Consider this example: you're tasked with building a website with a menu at the top of the page. "Aha!" you say. "Let me save time by creating a TopMenuWebsite component that our team and We can re-use for the next website."

The client tells you they want the menu on the right instead of at the top the following week. "Oh shoot, We spent so much time building the TopMenuWebsite component, but now it's worthless."

If you're not sure how to abstract, you should have at least three examples. In this way, you will determine which parts can be abstracted and which ones cannot.

Be careful not to overengineer.

Most of our schooling has been spent studying compilers, math, and low-level languages. Does that mean We need to create complex software? No!

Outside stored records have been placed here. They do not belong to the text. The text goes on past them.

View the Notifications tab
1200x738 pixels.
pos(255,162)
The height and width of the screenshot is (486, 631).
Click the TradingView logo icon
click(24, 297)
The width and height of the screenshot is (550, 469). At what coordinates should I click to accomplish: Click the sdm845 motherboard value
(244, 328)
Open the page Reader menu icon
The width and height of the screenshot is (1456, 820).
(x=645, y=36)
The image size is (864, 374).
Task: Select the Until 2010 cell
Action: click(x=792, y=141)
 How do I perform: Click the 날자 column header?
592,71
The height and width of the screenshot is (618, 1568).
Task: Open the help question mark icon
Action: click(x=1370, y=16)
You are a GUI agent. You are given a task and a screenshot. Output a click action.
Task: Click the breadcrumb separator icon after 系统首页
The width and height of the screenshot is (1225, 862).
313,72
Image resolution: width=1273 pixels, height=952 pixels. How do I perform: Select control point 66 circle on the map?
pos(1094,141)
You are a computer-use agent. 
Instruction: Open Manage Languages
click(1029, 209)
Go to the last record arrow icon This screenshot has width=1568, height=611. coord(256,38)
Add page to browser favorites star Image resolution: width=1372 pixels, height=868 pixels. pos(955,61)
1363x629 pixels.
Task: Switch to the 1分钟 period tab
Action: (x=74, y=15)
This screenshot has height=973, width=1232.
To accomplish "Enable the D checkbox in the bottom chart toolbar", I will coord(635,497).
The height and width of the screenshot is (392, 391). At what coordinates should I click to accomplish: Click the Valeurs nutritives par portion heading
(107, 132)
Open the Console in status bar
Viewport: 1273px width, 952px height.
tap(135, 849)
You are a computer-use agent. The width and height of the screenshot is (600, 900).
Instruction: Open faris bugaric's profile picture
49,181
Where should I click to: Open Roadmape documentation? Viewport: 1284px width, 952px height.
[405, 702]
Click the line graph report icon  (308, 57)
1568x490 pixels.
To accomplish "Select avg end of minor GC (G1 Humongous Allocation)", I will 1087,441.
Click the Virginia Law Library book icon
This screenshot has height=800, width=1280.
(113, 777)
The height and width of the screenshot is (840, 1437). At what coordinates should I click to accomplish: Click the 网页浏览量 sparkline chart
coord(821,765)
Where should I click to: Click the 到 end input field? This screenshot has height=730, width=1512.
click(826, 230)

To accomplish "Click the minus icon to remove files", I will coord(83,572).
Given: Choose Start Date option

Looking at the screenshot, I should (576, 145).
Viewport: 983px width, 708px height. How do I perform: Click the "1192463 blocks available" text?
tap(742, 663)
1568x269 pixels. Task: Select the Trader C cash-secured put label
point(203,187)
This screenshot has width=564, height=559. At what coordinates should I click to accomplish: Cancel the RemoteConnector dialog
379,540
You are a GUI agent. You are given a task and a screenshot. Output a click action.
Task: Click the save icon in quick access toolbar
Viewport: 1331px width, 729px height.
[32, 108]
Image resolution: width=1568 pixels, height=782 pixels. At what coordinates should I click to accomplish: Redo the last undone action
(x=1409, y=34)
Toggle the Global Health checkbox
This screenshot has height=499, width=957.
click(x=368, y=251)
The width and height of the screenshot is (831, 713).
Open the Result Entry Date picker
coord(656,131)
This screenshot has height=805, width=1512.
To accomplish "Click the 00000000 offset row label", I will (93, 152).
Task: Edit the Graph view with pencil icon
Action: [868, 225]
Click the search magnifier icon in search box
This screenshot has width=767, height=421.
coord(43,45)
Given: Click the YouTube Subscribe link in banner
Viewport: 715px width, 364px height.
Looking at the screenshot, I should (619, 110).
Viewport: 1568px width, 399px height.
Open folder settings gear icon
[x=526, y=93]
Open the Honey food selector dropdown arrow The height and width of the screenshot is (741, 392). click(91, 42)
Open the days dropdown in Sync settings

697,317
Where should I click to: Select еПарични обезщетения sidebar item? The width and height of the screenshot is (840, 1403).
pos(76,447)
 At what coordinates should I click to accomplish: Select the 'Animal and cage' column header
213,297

Do you know the KISS principle?

According to the KISS principle, most systems work best when kept simple rather than complicated; therefore, simplicity should be a fundamental goal when designing, and unnecessary complexity should be avoided.

We've seen codebases where the engineers solved trivial problems with great complexity—or took on too many issues for a single system. This is a classic trap that we all fall into sometimes.


These are our five favorite habits of an engineer who's in the start / mid of their career or someone who needs a reminder. Building good habits takes time, and you learn by making mistakes, so if you ever did any of these, don't feel bad. I've done them countless times, but We always try to learn something from them.